[Task details]
Word-for-word transcription: reproduce all of the data, but not the pictures.

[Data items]
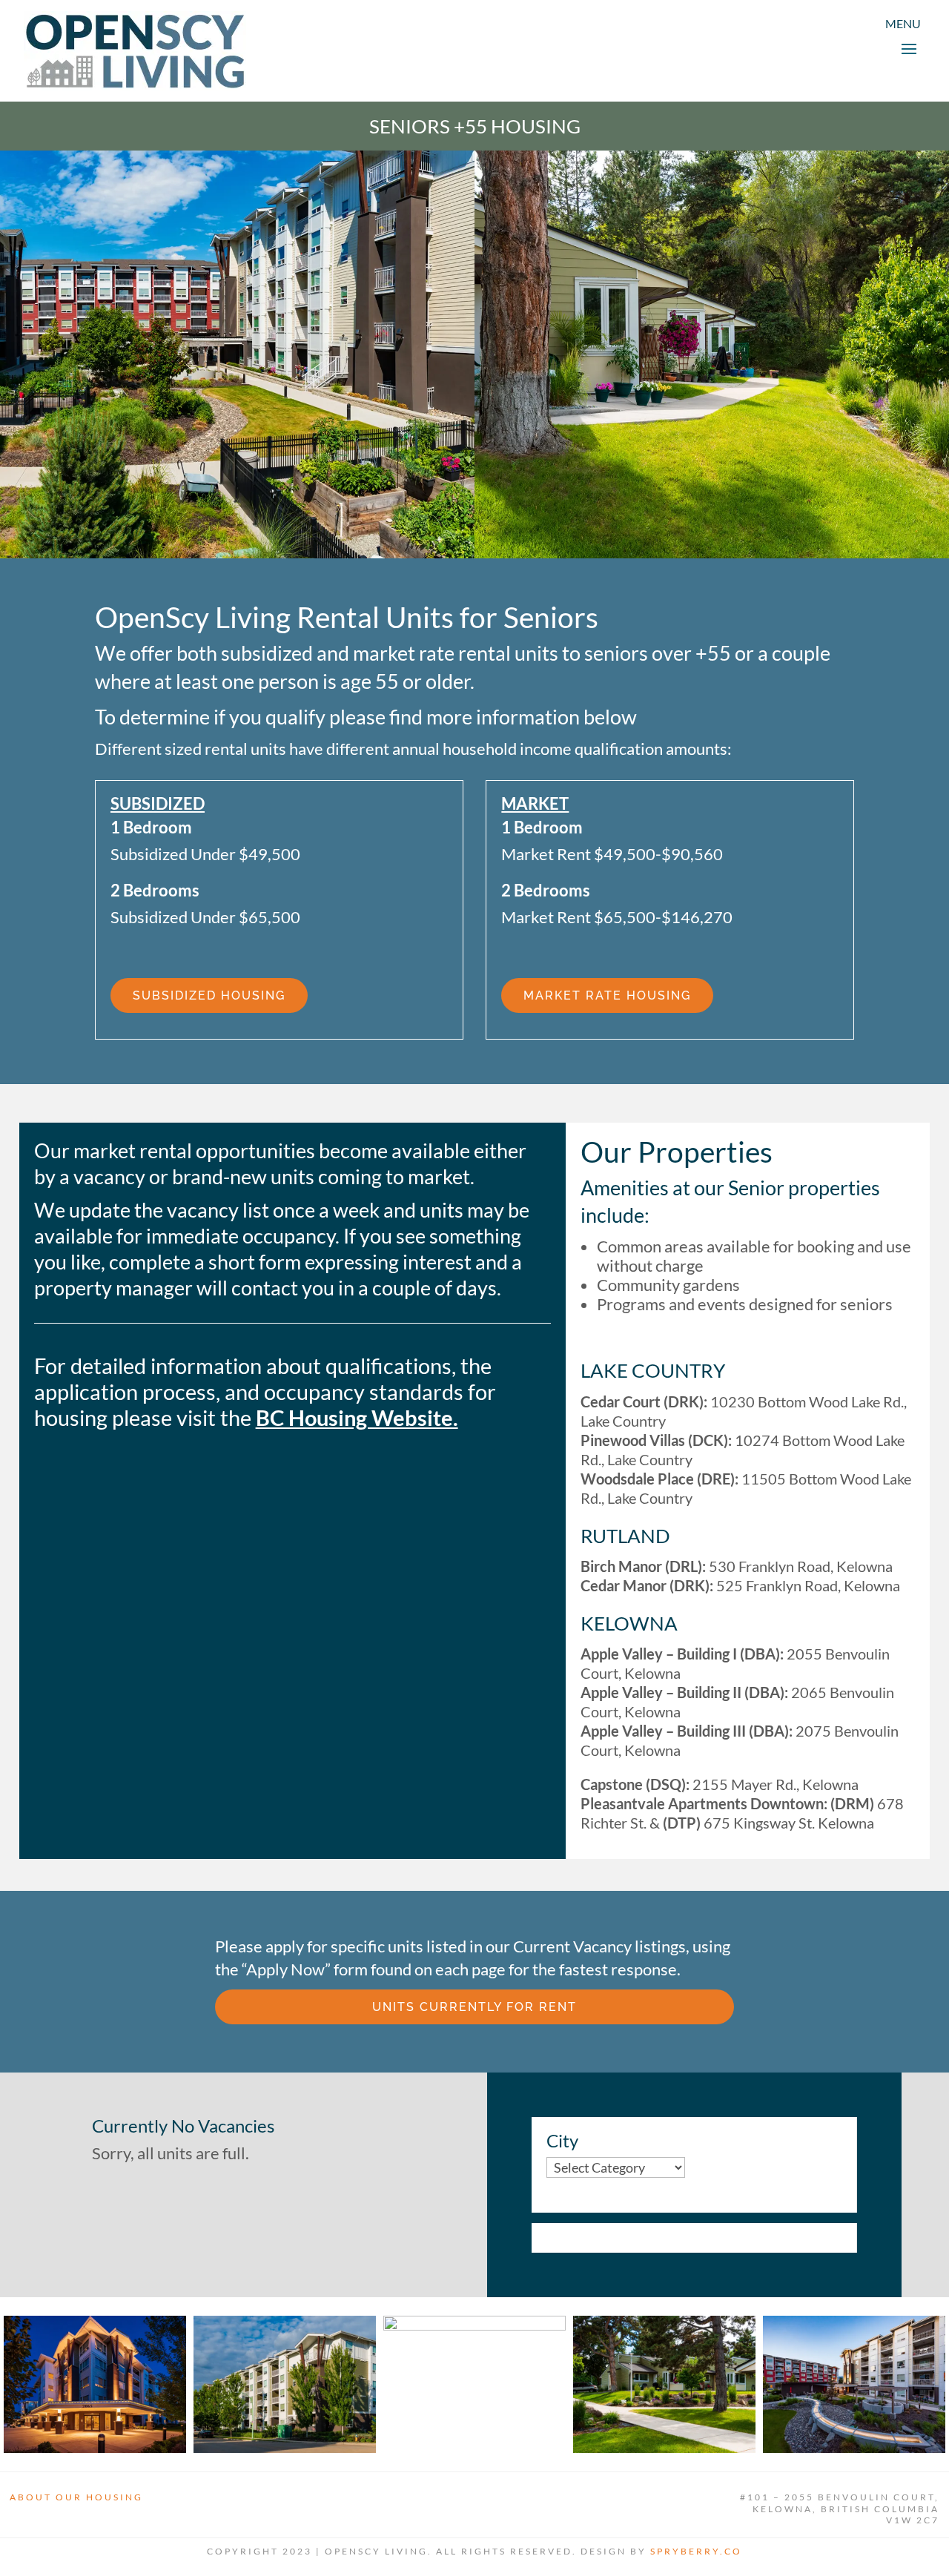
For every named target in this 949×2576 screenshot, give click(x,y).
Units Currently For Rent (474, 2007)
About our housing (76, 2497)
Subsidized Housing (209, 995)
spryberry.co (696, 2551)
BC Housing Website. (357, 1417)
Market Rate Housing (607, 995)
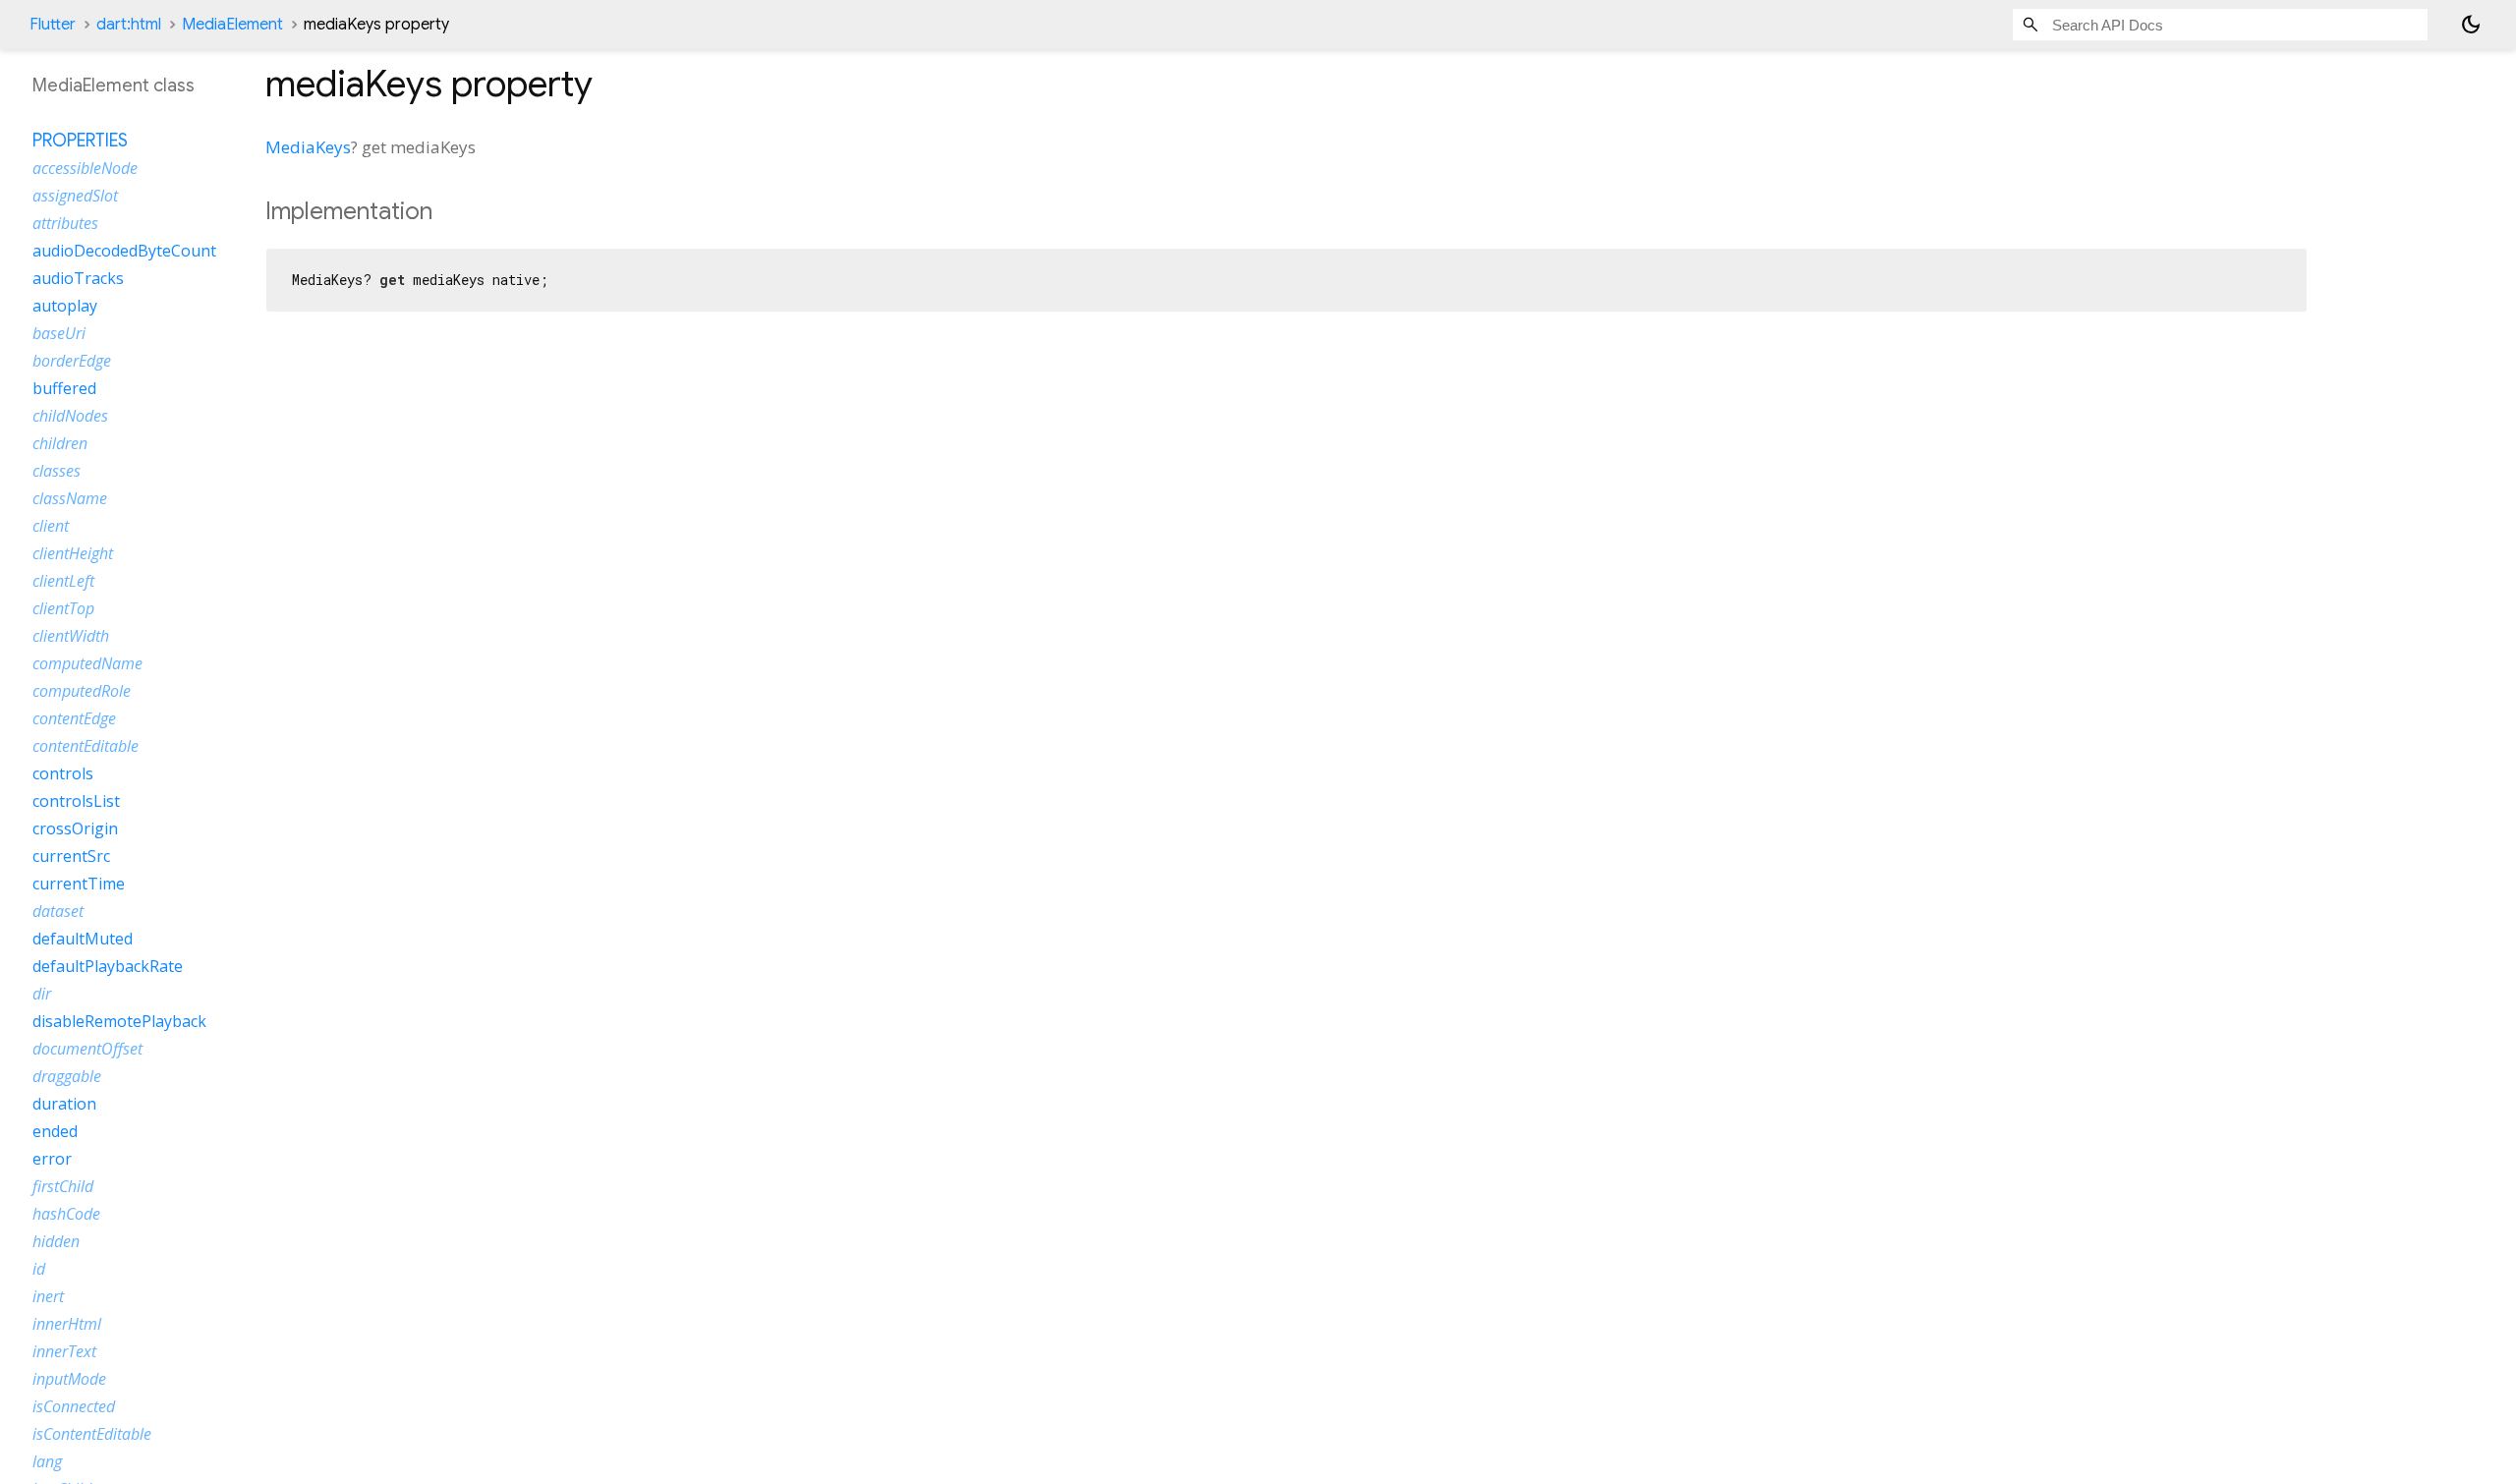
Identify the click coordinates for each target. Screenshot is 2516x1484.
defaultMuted (82, 938)
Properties (80, 140)
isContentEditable (91, 1434)
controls (62, 773)
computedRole (81, 691)
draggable (66, 1076)
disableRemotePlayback (119, 1021)
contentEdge (74, 718)
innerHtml (66, 1324)
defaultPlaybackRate (107, 966)
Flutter (52, 24)
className (69, 498)
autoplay (64, 305)
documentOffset (87, 1048)
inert (48, 1296)
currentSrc (71, 856)
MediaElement (232, 24)
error (52, 1159)
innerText (64, 1351)
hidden (56, 1241)
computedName (87, 663)
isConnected (73, 1406)
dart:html (128, 24)
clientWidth (70, 636)
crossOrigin (75, 828)
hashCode (66, 1214)
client (50, 526)
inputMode (69, 1379)
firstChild (62, 1186)
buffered (64, 388)
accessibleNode (85, 168)
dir (41, 993)
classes (56, 471)
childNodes (70, 416)
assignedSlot (75, 195)
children (59, 443)
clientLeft (63, 581)
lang (47, 1461)
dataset (58, 911)
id (38, 1269)
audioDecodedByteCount (124, 250)
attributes (65, 223)
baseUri (59, 333)
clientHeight (72, 553)
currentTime (78, 883)
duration (64, 1103)
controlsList (76, 801)
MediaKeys (308, 147)
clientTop (63, 608)
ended (55, 1131)
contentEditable (85, 746)
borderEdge (71, 360)
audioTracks (78, 278)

[Response to the task]
For every named target in this 949×2576 screenshot, give click(x,y).
Units Currently For Rent (474, 2007)
About our housing (76, 2497)
Subsidized Housing (209, 995)
spryberry.co (696, 2551)
BC Housing Website. (357, 1417)
Market Rate Housing (607, 995)
Identify the click coordinates for each target. Screenshot is 2516x1484.
defaultMuted (82, 938)
Properties (80, 140)
isContentEditable (91, 1434)
controls (62, 773)
computedRole (81, 691)
draggable (66, 1076)
disableRemotePlayback (119, 1021)
contentEdge (74, 718)
innerHtml (66, 1324)
defaultPlaybackRate (107, 966)
Flutter (52, 24)
className (69, 498)
autoplay (64, 305)
documentOffset (87, 1048)
inert (48, 1296)
currentSrc (71, 856)
MediaElement (232, 24)
error (52, 1159)
innerText (64, 1351)
hidden (56, 1241)
computedName (87, 663)
isConnected (73, 1406)
dart:html (128, 24)
clientWidth (70, 636)
crossOrigin (75, 828)
hashCode (66, 1214)
client (50, 526)
inputMode (69, 1379)
firstChild (62, 1186)
buffered (64, 388)
accessibleNode (85, 168)
dir (41, 993)
classes (56, 471)
childNodes (70, 416)
assignedSlot (75, 195)
children (59, 443)
clientLeft (63, 581)
lang (47, 1461)
dataset (58, 911)
id (38, 1269)
audioDecodedByteCount (124, 250)
attributes (65, 223)
baseUri (59, 333)
clientHeight (72, 553)
currentTime (78, 883)
duration (64, 1103)
controlsList (76, 801)
MediaKeys (308, 147)
clientTop (63, 608)
ended (55, 1131)
contentEditable (85, 746)
borderEdge (71, 360)
audioTracks (78, 278)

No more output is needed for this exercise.